As can be seen in the above photo, the coolers I currently have to hand and will be testing are:
I would also like to try and get a hold a Cryorig C7, allot of people regard this as the best low profile cooler.
The end goal is to see what coolers work best so when you come to build a system into LZ7 you will have a good idea of what type of cooling setup works well.
I thought I’d go straight in with the biggest cooler, the Scythe Big Shuriken 2 Rev.B. Its the most expensive of the bunch costing around £40 in the UK, it comes in at 58mm tall and includes a whopping 10 heatpipes and a 120mm slim PWM fan.
It was fairly straight forward to fit, on par with other similar height coolers such as the AR-06. There were no compatibility issues with the motherboard, despite the size of the heat sink covering most the motherboard it cleared the low profile RAM (Corsair Vengeance LPX) and all other motherboard components, it could also be fit in any orientation without issue which is great for planning airflow. Here it is fitted into the LZ7 on the Gigabyte B150N-Pheonix:
The case was tested fully assembled with dust filters on both the intake fan and GPU side panels, ambient room temperature was 22C. The system was stressed using Prime95 for 3 CPU cores, the 4th core was then left free to run Unigine Valley to fully stress the GPU, resulting in 100% usage of CPU and GPU. The system was left to run for 2 hours and results were recorded at the end of the test.
The Big Shuriken 2 is a quiet cooler, but I wouldn’t say that it is as quiet as the Noctua NH-L9i at idle speed, you can faintly hear the fan when you put your ear close to the case, whereas the Noctua is inaudible at idle.
Another issue I came across was that the Scythe fan wasn’t reporting its RPM to the motherboard software, showing as 0rpm. But the PWM was still working fine as I could hear the fan tone change when I manually adjusted the % control.
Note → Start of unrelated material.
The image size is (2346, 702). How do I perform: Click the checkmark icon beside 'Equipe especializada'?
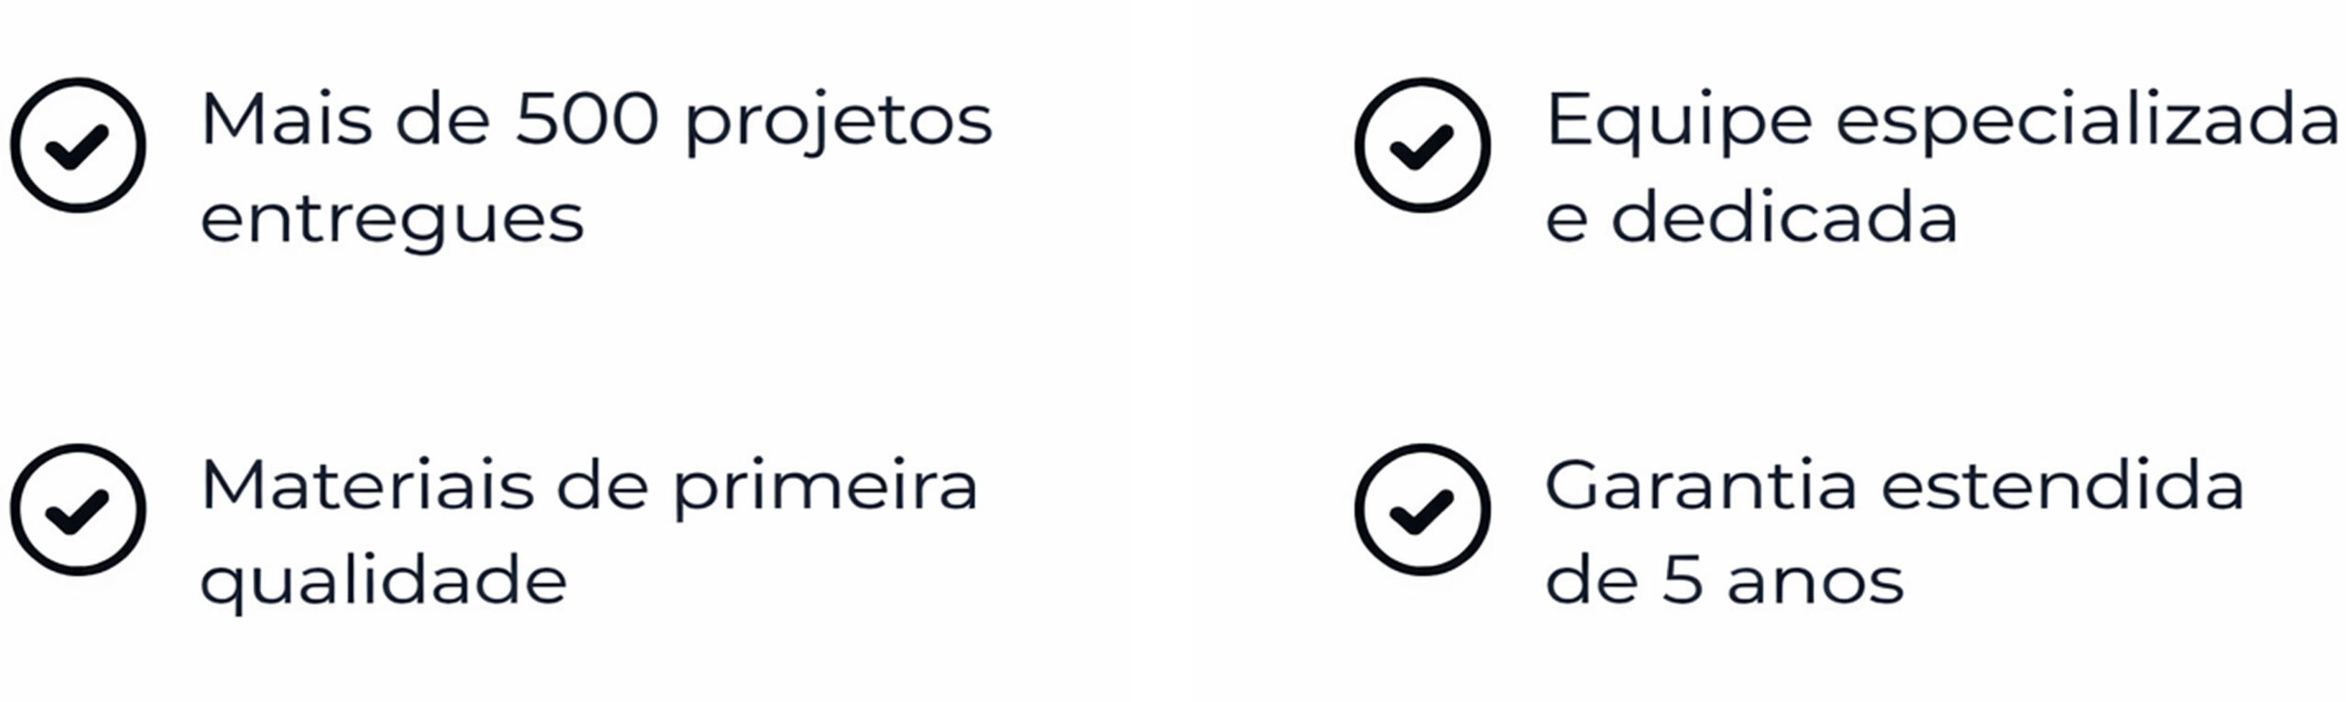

On the positive side, this cooler provides tonnes of CPU cooling headroom, temperatures stayed exceptionally low during stress testing meaning the fan could be run at low speeds and still provide impressive temperature figures:
During the full system stress test the Big Shuriken 2 was the quietest active fan component, with the GPU being the most audible followed by the Thermaltake Luna 14 fan and then the Shuriken being barely audible.
Even though the Big Shuriken carries a premium price tag compared to other coolers of this class, the performance is definitely there to justify it. I would whole heartedly recommend this CPU cooler for use in the LZ7.
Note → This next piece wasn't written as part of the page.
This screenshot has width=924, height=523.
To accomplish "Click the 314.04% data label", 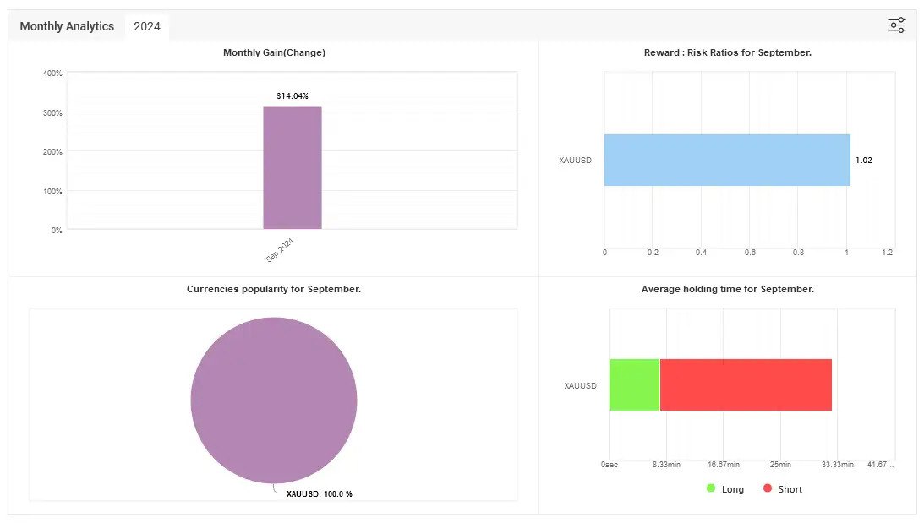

I would like to get hold of an Intel i7-6700k to see what this cooler is really capable of at higher TDP’s, I have a feeling it would handle it no problem.
My only criticism of the Big Shuriken 2 is that the Scythe Slim fan isn’t as quiet as some rivals, but if you were to upgrade the fan to a higher quality fan then it would be the ultimate silent sub 58mm cooler. Where are those 120mm slim fans Noctua!
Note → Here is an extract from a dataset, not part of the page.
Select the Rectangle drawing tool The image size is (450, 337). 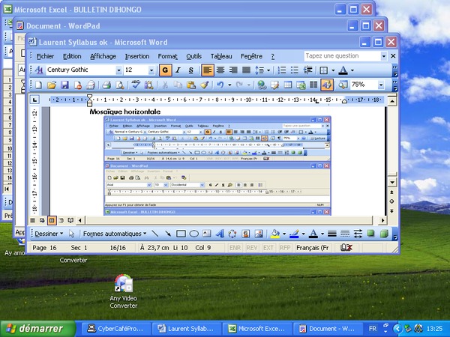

FURTHER THOUGHTS ON GTX 1070 PERFORMANCE
It is worth noting that even though the GPU was the most audible component in the system I would not say that it was loud, just a low level hum and wooshing air noise.
The Gigabyte GTX 1070 targets a temperature of 83C and adjusts the fan speed to keep the card running under that temp, the GPU ended up sitting at 80C during the stress test with a respectable fan speed of 1513 RPM, the card also maintained a boost speed of at least 1797 MHz throughout the entire 2 hours of stress testing, sometimes going up to 1840 MHz.
The clock speed of the Founders Edition GTX 1070 is 1506Mhz with a boost of 1683MHz, so for the Gigabyte card to maintain a boost of 1797Mhz for 2 hours is very impressive for an ITX card with a single fan, and to do with a fan speed of 1513 RPM makes it even more impressive.